To start with a simple illustration, consider the two-dimensional case with the equations x - y = 1 and x - y = -1 . If you put this system into the linear solver you get the "solution" of x = 0, y = 0 . Obviously this does not solve the equations in the usual sense, but it, and any other point midway between the two lines defined by the equations, will give smaller residuals than other points. Among all these midway points, the calculator chooses the one with the smallest distance from the origin.

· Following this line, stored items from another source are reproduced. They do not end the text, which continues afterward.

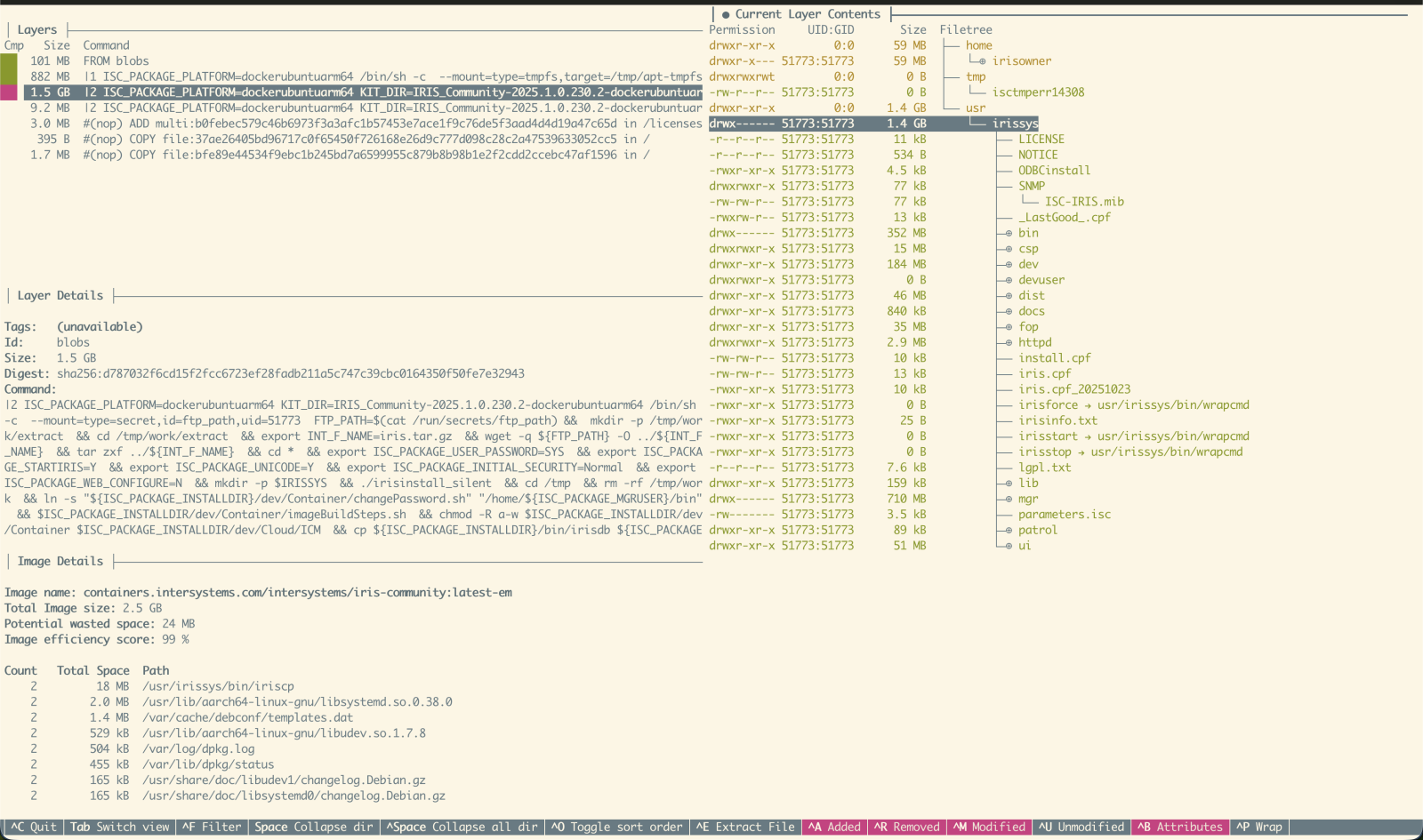Select the FROM blobs layer
Viewport: 1423px width, 840px height.
click(x=116, y=61)
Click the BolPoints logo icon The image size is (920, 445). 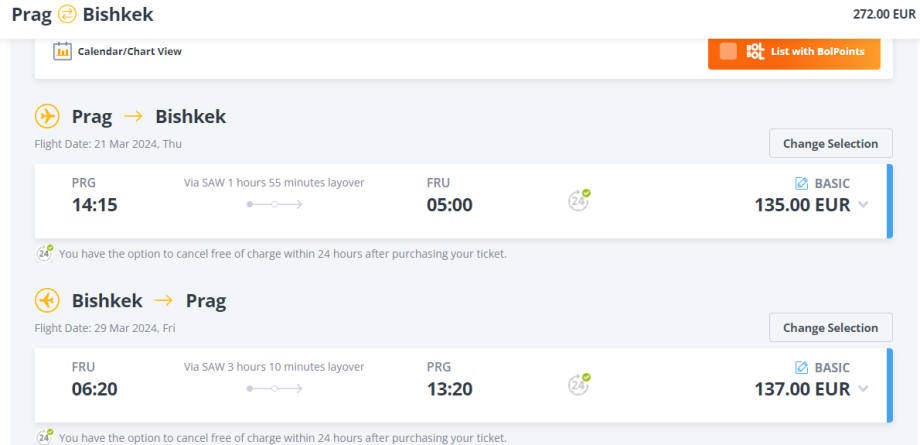[x=755, y=51]
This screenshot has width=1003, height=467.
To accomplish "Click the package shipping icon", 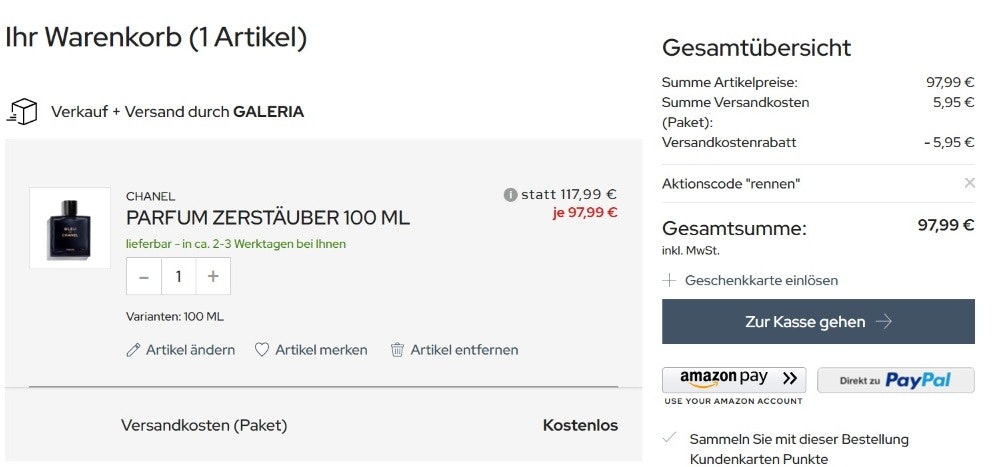I will 22,111.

In the three dimensional case differing pathologies are possible. In Tim's case it seems that the three planes defined by the three equations intersect in three parallel distinct lines. Since these never meet in a single point, there is no exact solution. In order to have something a bit easier to think about, let us consider an analogous case where the three equations are y + z = 1, y = 0, z = 0 . Here we have three planes, and their three lines of intersection are parallel. If we put this system into the linear solver, we get the "solution" x = 0, y = 0.3333..., z = 0.3333... . Again, this is not a solution in the usual sense, but it, and any other point with the same y and z values will give smaller residuals than all other points. Again, the calculator offers the one closest to the origin.

I agree that it would be nice if the calculator gave warning for this kind of a situation. I don't know whether there might be cases where this type of "solution" might be of practical value, but it is not meaningless.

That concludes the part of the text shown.